Affiliation:
1. College of Petroleum Engineering & Geosciences, King Fahd University of Petroleum & Minerals, KFUPM, Dhahran 31261, Saudi Arabia
2. Baker Hughes, Dhahran, Saudi Arabia
Abstract
Abstract
Studying the dielectric properties of reservoir systems can provide crucial information such as water saturation, total porosity, and brine salinity. Different models have been developed to estimate the dielectric parameters such as the conductivity and relative permittivity. However, multiple assumptions are used, and considerable computational processes are employed. This work aims to develop a new model to predict dielectric properties utilizing artificial neural networks (ANN).
In this study, the relative permittivity (dielectric constant) and conductivity for shale rocks were predicted based on the raw measured data. Multi-frequency dielectric measurements were carried out using a coaxial dielectric probe. The model input is mainly the reflection caused by the samples at different frequencies. The relative permittivity and conductivity of the samples were predicted using the ANN model at a frequency range of 1MHz to 3GHz, in order to capture multiple polarization mechanisms. Different types of error indexes were determined to indicate the prediction performance. Also, a comprehensive analysis was conducted to optimize the performance of the developed ANN model.
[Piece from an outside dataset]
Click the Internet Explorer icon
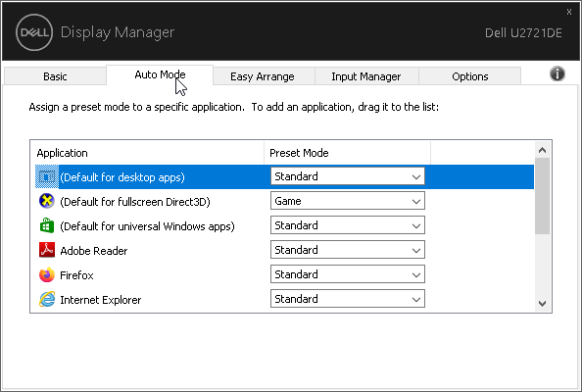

The results showed that the ANN-based model can effectively predict the dielectric parameters. A correlation coefficient of more than 0.94 was obtained. The optimized ANN model consists of one hidden layer with 7 neurons and uses Levenberg-Marquardt (trainlm) function during the training phase. Thereafter, a new equation was extracted from the developed ANN model to allow fast and accurate estimations for the dielectric properties. The developed equation can be applied to a wide range to estimate the relative permittivity and conductivity of shale rocks.
For the first time, an AI-based model is developed to estimate the dielectric properties of shale rocks. The proposed model can predict the dielectric constant and conductivity in less time and with high reliability.